La brasserie de la Goutte d'or
© EChirache

17h : Acheter une bière à la brasserie de la Goutte d’Or
Rue Myrha puis rue des Gardes (vous commencez à connaître le quartier comme votre poche), arrêtez-vous à la brasserie de la Goutte d’Or. Ici, depuis cinq ans, le brasseur Thierry Roche brasse sa bière qui est maintenant célèbre bien au-delà du quartier. Ouvert le jeudi et vendredi de 17h à 19h et le samedi de 14h à 19h, vous pouvez venir y déguster des bières comme la Château Rouge ou la Myrha. Bonne nouvelle : le lieu ne devrait pas tarder à aménager un bar à côté de la salle de brassage (on ne manquera pas de vous tenir au courant).

Défilé à L'EChomusée ©ZT

17h30 : Assister à un défilé de mode guinéenne à l’éco musée
Se balader à la Goutte d’Or c’est aussi faire des rencontres parfois improbables, comme assister à un défilé de mode guinéen à l’Echomusée. Cette association, au 21 rue Cavé, à la devanture jaune, décorée du fameux chat, accueille de nombreux événements comme des jams, des expos ou comme encore des défilés de mode guinéens.

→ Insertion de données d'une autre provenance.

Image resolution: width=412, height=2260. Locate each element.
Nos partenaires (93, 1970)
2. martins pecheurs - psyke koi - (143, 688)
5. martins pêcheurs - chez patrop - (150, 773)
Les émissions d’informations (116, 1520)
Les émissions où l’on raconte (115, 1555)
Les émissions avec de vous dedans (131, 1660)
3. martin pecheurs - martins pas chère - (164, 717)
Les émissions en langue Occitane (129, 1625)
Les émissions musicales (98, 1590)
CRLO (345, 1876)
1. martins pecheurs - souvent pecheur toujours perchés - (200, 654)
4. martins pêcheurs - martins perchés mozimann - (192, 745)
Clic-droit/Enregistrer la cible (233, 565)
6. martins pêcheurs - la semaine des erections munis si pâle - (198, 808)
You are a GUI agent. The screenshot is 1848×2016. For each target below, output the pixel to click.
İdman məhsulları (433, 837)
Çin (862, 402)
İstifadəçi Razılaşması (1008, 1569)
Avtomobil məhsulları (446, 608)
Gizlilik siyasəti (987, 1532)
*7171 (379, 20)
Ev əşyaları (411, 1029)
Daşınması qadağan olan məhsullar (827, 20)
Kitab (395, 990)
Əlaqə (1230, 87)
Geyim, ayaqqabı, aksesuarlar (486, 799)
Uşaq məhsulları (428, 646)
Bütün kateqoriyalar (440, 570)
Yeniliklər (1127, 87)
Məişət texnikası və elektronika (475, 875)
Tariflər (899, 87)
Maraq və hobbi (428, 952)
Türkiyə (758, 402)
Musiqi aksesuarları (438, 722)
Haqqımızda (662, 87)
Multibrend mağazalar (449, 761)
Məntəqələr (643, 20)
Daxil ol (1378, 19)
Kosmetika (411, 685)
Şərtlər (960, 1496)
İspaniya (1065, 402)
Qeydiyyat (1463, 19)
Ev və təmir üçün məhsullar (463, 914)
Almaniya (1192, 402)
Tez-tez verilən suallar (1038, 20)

Michel de la cave de Don Doudine ©ZT

18h30 : L’heure de l’apéro
C’est le moment de passer à la cave de Don Doudine, où Michel la cinquantaine, ancien régisseur dans le théâtre, vous proposera vins (tous bio ou nature) bien choisis, glaces artisanales, conserves et saucissons : bref de quoi se concocter un apéro digne de ce nom. Sa cave accueille aussi régulièrement des expos comme en ce moment celle de Chantal Montellier, dessinatrice de presse dans la veine de Claire Bretecher.
Si vous préférez boire au comptoir, tournez à droite rue Affre et descendez jusqu’au Tout-Monde au pied de l’église Saint-Bernard. Ici, comme l’indique le nom : tout le monde est le bienvenu pour déguster des canons à des prix réglos (à partir de 15 € la bouteille) accompagnés d'une bonne cuisine maison.

20h : Mafé trop bon
Après l’apéro, le repas, quitte à être dans le quartier africain autant manger un mafé, ou un thiebou ou un poulet yassa. Difficile de se repérer parmi les nombreuses adresses ? Demandez autour de vous. C’est comme ça que nous avons découvert Le Dibi, resto sénégalais de la rue Polonceau où l’on déguste de très copieux et savoureux mafés en matant à la télé les concours de lutte sénégalaise, tout en sirotant un jus de bissap.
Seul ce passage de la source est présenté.